Es decir, etiquetar a personas es encasillarlas normalmente bajo criterios poco flexibles y en muchos de los casos con una sobredosis de desprecio (sociata, pepero, facha, progre, podrían ser algunos calificativos ya casi cariñosos).
Colocar etiquetas, encasillar, es relativamente fácil y común, es algo así como el deporte secreto y público a la par de la mayoría de los españoles. Digo españoles porque no conozco lo suficientemente bien los deportes nacionales de otras partes del mundo.
En definitiva, estamos refiriéndonos a la realidad de que podemos catalogar a la gente entre "mala" y "buena" al poner etiquetas a los actos de los demás. Dicha actitud es un defecto habitual en nosotros, y por ende es una muestra de pensamiento distorsionado. El culpar o poner etiquetas a los demás no resuelve nada como tal y en muchos casos hace más daño que bien y sí puede ser síntoma de estreñimiento mental.
En realidad en este mundo no existe ni el bien absoluto ni el mal absoluto.

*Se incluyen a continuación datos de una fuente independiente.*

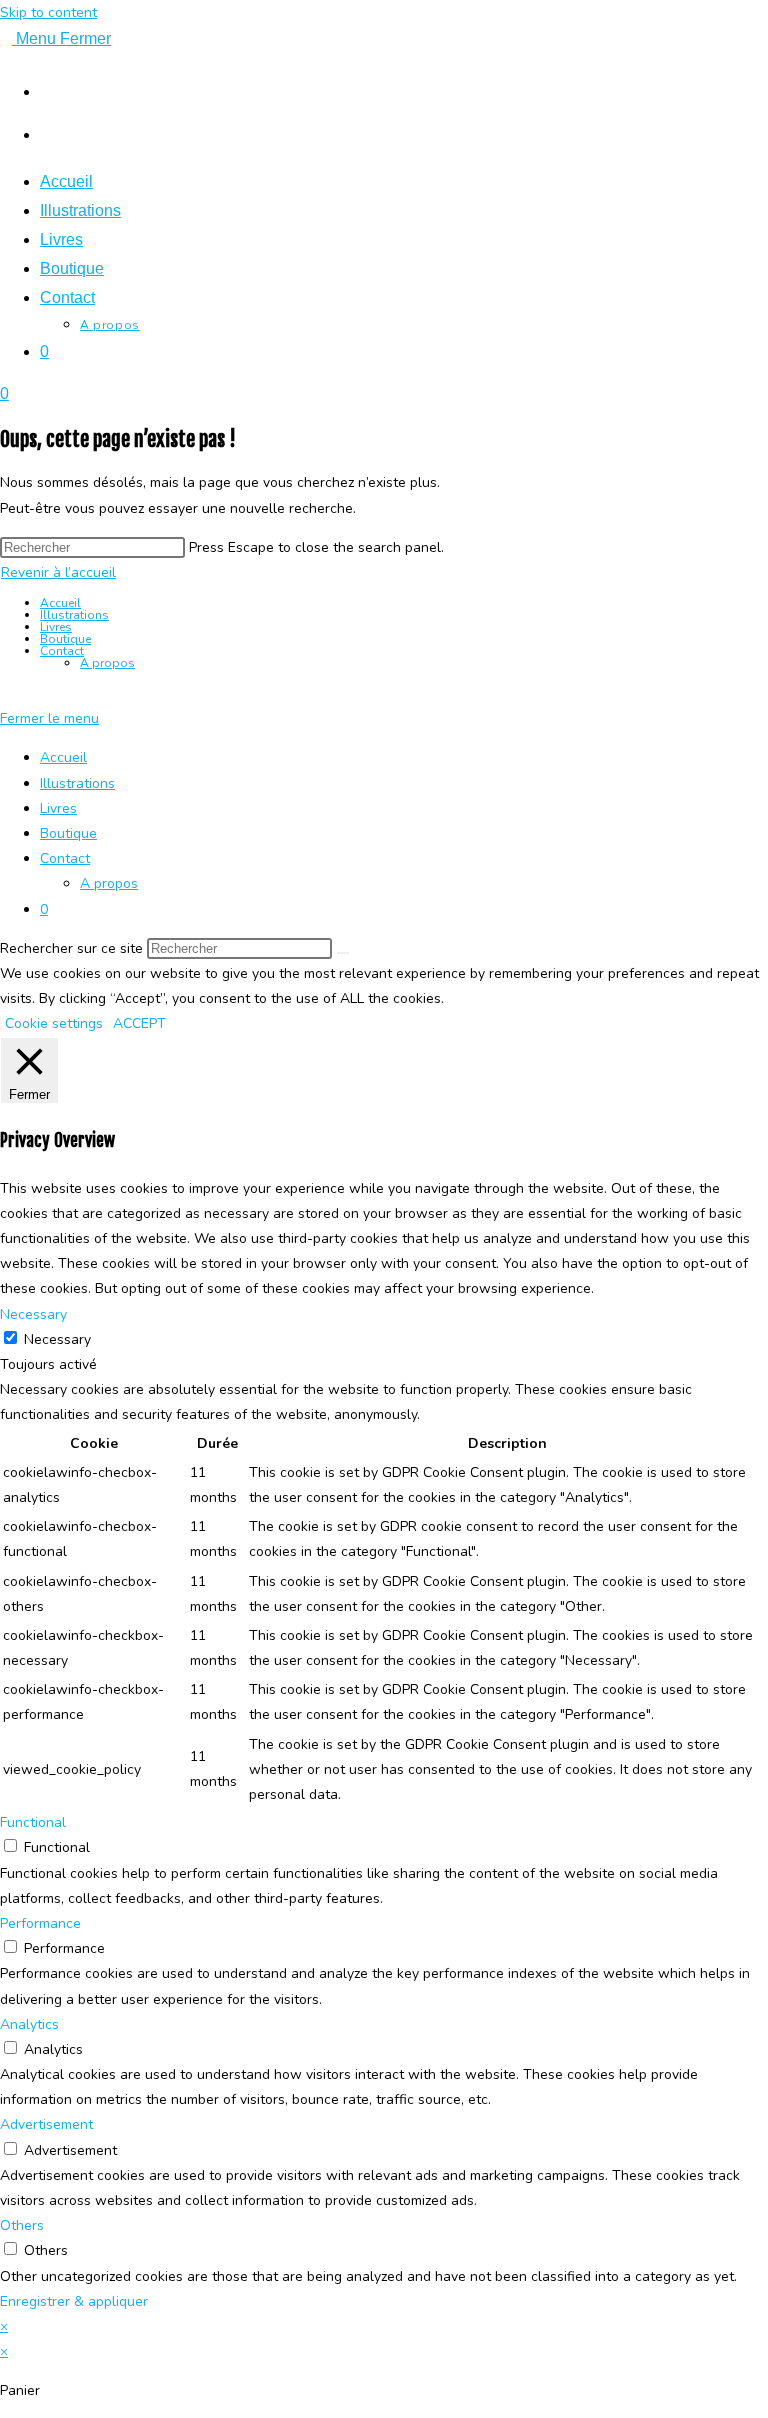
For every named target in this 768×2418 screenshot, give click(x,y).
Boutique (65, 639)
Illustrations (74, 615)
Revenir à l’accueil (58, 572)
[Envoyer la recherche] (343, 953)
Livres (56, 627)
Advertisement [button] (46, 2124)
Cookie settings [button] (54, 1023)
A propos (107, 663)
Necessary (57, 1339)
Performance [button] (40, 1923)
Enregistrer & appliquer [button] (74, 2301)
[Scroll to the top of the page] (5, 693)
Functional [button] (33, 1822)
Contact (62, 651)
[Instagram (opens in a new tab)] (49, 89)
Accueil (60, 603)
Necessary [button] (33, 1314)
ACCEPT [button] (139, 1023)
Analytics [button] (29, 2024)
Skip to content (48, 12)
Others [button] (22, 2225)
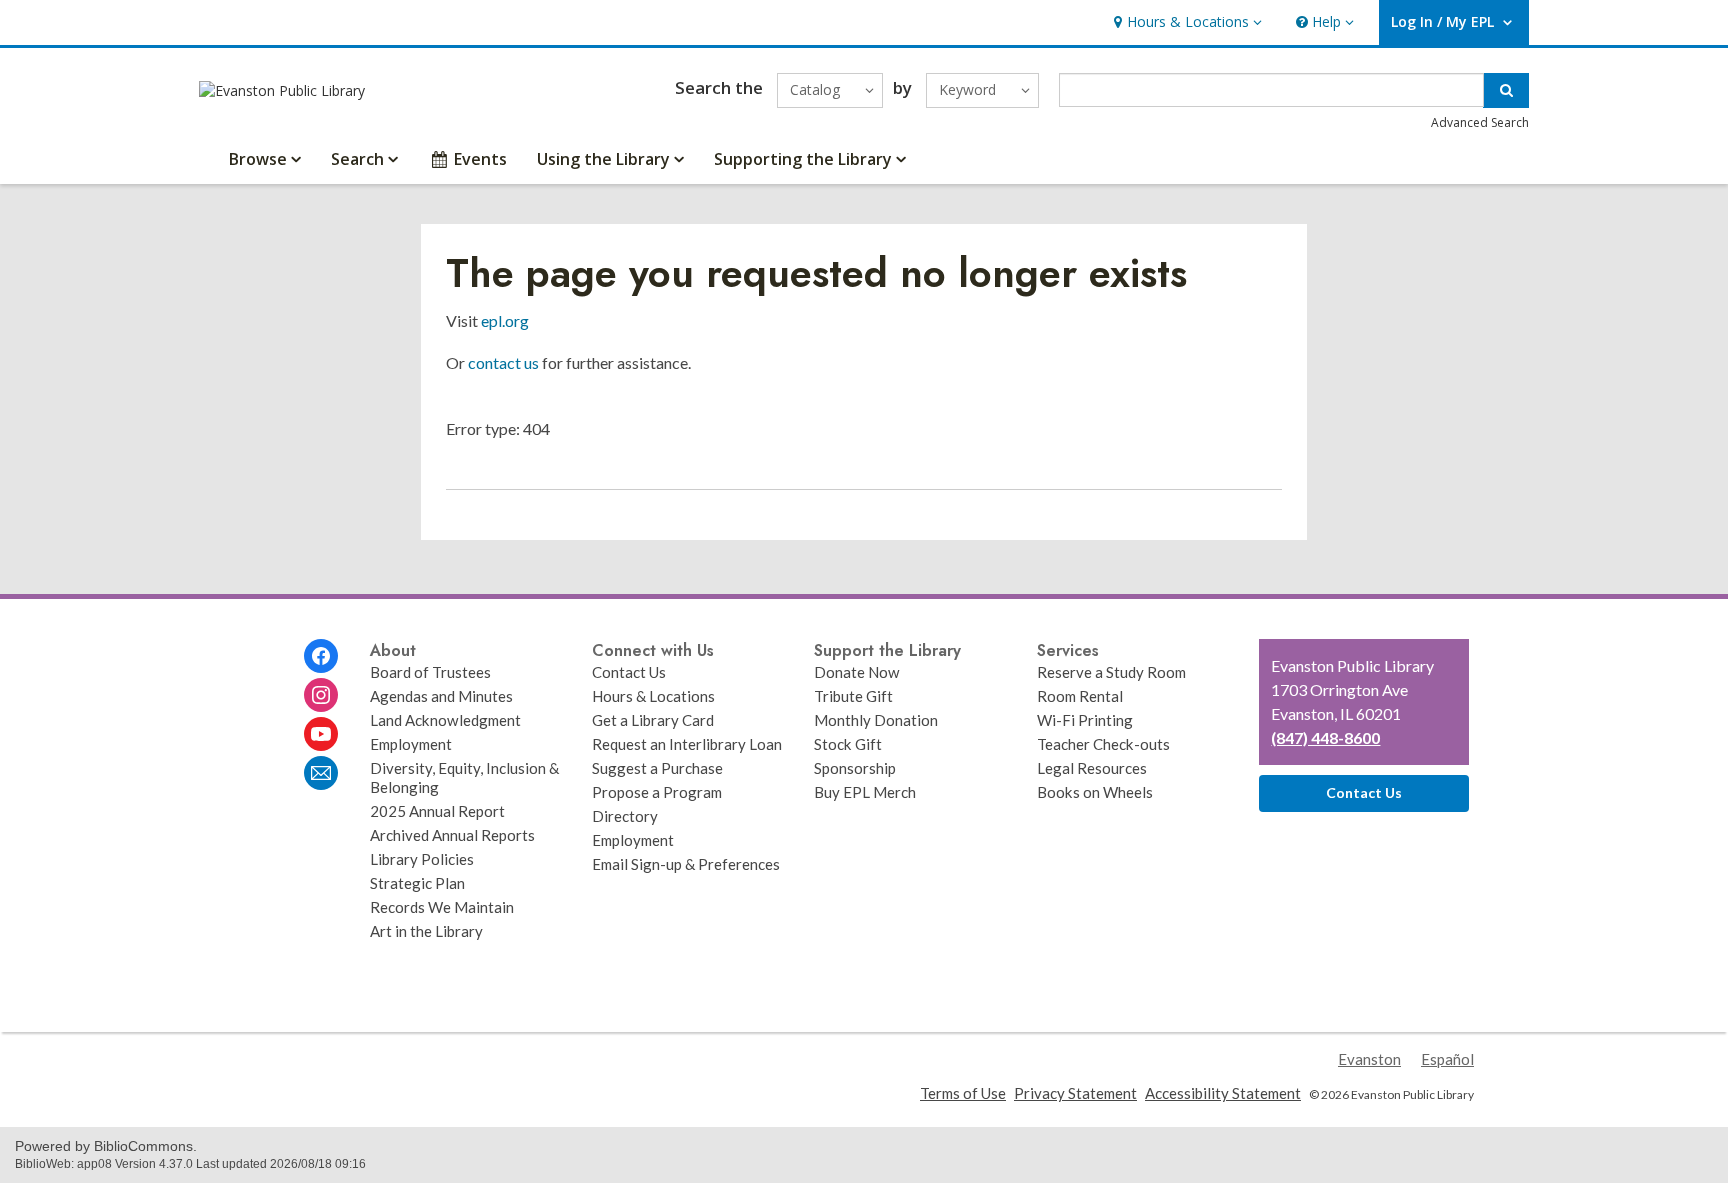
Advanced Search (1480, 122)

Es un producto de la percepción personal, de la educación y del entrenamiento de cada ser humano mediatizado por el entorno socio-político-religioso en que se mueve. Muchas veces cuando catalogamos a una persona de "mala" o "equivocada", no sabemos si ese juicio puede ser válido, y a veces ni tenemos todos los elementos para juzgarla.

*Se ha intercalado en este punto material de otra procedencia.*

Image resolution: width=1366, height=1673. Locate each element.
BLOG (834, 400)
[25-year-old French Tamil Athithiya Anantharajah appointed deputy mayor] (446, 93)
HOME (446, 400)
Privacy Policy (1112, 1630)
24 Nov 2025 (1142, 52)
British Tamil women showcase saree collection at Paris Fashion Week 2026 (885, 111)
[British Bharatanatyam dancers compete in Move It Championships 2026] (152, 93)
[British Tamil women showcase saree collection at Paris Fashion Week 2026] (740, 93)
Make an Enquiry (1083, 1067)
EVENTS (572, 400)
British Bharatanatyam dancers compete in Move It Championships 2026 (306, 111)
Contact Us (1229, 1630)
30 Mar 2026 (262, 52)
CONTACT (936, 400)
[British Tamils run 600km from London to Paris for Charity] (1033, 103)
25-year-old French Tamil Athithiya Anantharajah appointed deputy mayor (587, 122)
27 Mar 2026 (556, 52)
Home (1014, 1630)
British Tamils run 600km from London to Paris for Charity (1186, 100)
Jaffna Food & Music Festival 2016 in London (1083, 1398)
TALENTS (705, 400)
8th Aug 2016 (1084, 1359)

Hay cosas que los demás hacen que nosotros nunca haríamos y viceversa. No caigamos en el juego absurdo de buscar siempre quién tiene la culpa, pues por lo general es una pérdida de tiempo y nos causa mucho desgaste emocional. Uno de los factores que influyen en la aparición constante de conflictos está relacionado con nuestra permanente necesidad de poner etiquetas. Las etiquetas se utilizan para ordenar o clasificar diferentes cosas.
Todo ser humano tiene derecho a la disidencia y a la discrepancia ideológica, sin más deberes que el decoro y la urbanidad para con quienes piensen de manera diferente. Despreciar sistemáticamente no es el camino. Según el filósofo Séneca, “el hombre es sagrado para el hombre”.